First we define the rules for what the UML model elements mean:

  1. A UML Class without a stereotype (i.e. not marked with <<stereotype_name>>) represents an EXPRESS entity type.
  2. When the UML Class name is in italics, the in means the EXPRESS entity type is ABSTRACT.
  3. In a UML Class Diagram, the big arrowhead end points to the supertype in a subtype/supertype graph - this is backwards from how EXPRESS-G works.
  4. A UML Class with a <<simple_type>> stereotype represents an EXPRESS simple data type of the same name.
  5. A UML Class with a <<select_type>> stereotype represents an EXPRESS SELECT type and it's subtypes are the select items.
  6. A UML Class with a <<defined_type>> stereotype represents an EXPRESS defined type.
  7. UML Attributes in boxes represent EXPRESS explicit attributes.
  8. UML Association lines between boxes represent EXPRESS explicit attributes that are SET or LIST OF UNIQUE.

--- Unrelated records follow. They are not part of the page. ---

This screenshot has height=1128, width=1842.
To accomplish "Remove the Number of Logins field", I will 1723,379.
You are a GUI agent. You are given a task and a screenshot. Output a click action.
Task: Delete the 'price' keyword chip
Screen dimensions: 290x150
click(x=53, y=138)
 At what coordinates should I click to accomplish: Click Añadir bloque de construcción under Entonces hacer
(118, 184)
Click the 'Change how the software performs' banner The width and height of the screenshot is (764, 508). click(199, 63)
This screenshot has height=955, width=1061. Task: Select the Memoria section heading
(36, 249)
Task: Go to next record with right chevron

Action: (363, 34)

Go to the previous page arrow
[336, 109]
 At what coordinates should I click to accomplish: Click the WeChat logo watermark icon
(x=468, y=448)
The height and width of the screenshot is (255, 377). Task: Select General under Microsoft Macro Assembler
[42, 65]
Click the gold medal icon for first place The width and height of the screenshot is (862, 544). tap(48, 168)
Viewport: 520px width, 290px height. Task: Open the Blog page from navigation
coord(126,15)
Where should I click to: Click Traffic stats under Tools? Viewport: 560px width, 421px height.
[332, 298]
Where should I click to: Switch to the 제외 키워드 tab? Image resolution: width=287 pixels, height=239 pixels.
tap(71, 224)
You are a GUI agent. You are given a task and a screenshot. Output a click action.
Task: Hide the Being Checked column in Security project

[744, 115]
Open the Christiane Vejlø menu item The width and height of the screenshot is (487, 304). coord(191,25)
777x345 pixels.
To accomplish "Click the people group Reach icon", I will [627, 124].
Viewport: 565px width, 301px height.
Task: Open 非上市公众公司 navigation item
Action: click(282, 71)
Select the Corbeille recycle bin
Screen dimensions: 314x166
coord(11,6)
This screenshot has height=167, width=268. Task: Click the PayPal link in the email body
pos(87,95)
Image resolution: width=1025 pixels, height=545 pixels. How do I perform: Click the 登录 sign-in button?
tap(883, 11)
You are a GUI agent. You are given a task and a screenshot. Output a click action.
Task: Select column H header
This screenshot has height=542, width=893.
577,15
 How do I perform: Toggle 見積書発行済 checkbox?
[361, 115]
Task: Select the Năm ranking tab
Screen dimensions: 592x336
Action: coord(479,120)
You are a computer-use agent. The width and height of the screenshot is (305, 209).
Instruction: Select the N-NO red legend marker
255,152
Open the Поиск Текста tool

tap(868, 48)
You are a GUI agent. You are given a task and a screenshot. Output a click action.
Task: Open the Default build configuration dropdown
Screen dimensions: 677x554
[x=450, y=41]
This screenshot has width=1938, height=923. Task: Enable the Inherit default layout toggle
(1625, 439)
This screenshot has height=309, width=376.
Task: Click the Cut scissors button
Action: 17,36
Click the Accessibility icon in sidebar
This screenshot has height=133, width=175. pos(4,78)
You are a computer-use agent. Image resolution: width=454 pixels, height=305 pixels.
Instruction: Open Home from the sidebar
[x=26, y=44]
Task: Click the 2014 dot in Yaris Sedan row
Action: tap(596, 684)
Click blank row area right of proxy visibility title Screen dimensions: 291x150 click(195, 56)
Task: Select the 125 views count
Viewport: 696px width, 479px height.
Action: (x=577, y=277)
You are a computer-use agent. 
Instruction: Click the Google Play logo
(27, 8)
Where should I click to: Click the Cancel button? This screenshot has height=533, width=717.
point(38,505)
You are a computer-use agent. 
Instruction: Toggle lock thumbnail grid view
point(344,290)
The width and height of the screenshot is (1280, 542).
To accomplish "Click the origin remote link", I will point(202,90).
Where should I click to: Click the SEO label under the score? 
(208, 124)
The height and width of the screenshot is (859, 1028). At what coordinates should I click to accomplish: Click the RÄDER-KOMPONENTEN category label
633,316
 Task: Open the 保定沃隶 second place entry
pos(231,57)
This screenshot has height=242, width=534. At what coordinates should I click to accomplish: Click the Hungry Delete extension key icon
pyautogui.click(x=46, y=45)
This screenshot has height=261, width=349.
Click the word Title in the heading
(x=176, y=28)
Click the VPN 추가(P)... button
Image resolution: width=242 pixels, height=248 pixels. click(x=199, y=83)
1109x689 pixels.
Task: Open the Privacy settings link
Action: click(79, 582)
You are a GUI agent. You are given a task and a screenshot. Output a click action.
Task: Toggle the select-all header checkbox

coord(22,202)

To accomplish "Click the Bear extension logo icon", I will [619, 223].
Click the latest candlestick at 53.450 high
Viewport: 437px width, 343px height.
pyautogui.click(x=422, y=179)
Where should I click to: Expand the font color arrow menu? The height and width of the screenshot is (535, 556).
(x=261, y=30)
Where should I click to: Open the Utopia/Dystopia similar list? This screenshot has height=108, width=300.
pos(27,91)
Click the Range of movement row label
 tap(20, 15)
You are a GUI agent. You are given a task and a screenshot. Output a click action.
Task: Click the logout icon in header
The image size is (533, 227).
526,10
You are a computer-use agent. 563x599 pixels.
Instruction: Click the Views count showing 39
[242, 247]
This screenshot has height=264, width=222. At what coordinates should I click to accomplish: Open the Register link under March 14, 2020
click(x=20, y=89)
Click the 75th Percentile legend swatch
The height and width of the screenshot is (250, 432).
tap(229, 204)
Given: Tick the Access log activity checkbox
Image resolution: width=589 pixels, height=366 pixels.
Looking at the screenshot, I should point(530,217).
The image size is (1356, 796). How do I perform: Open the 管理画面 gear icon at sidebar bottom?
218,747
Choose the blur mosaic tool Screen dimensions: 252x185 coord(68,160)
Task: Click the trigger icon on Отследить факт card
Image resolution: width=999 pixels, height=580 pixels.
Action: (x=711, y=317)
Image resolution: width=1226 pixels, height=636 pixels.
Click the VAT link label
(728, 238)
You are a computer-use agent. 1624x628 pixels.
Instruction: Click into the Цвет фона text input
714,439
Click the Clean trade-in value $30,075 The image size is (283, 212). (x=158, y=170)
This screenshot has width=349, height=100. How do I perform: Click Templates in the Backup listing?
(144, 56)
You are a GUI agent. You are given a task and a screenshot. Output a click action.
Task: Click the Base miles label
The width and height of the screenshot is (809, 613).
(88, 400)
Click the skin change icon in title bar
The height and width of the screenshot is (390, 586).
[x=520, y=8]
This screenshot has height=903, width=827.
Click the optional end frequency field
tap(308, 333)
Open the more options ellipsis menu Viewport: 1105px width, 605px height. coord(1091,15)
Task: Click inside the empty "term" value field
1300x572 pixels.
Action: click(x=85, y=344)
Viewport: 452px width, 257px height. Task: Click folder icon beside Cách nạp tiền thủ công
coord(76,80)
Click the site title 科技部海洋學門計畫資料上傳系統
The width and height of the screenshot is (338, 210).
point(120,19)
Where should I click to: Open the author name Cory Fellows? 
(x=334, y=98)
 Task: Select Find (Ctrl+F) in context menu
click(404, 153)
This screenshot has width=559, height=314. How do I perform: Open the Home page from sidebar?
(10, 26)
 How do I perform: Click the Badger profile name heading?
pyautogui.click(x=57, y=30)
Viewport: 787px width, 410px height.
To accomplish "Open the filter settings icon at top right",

Embed the rules in a UML tool

Then we define the UML Stereotypes in the UML tool of choice. How this happens varies from tool to tool.

Then we use the rules when creating a UML diagram:

An example UML diagram of EXPRESS using a UML Profile

Figure 1 - Example UML Profile Usage

Process the diagram

Finally, we execute a process that understands the profile (e.g it treats the UML Classes as EXPRESS entity data types). This might be a transformation to EXPRESS or validation of a set of data against the EXPRESS.

It is important to note that we can also execute processes that do not understand the profile. In that case, the UML Classes are treated normally. This might be the generation of skeleton code to being an implementation.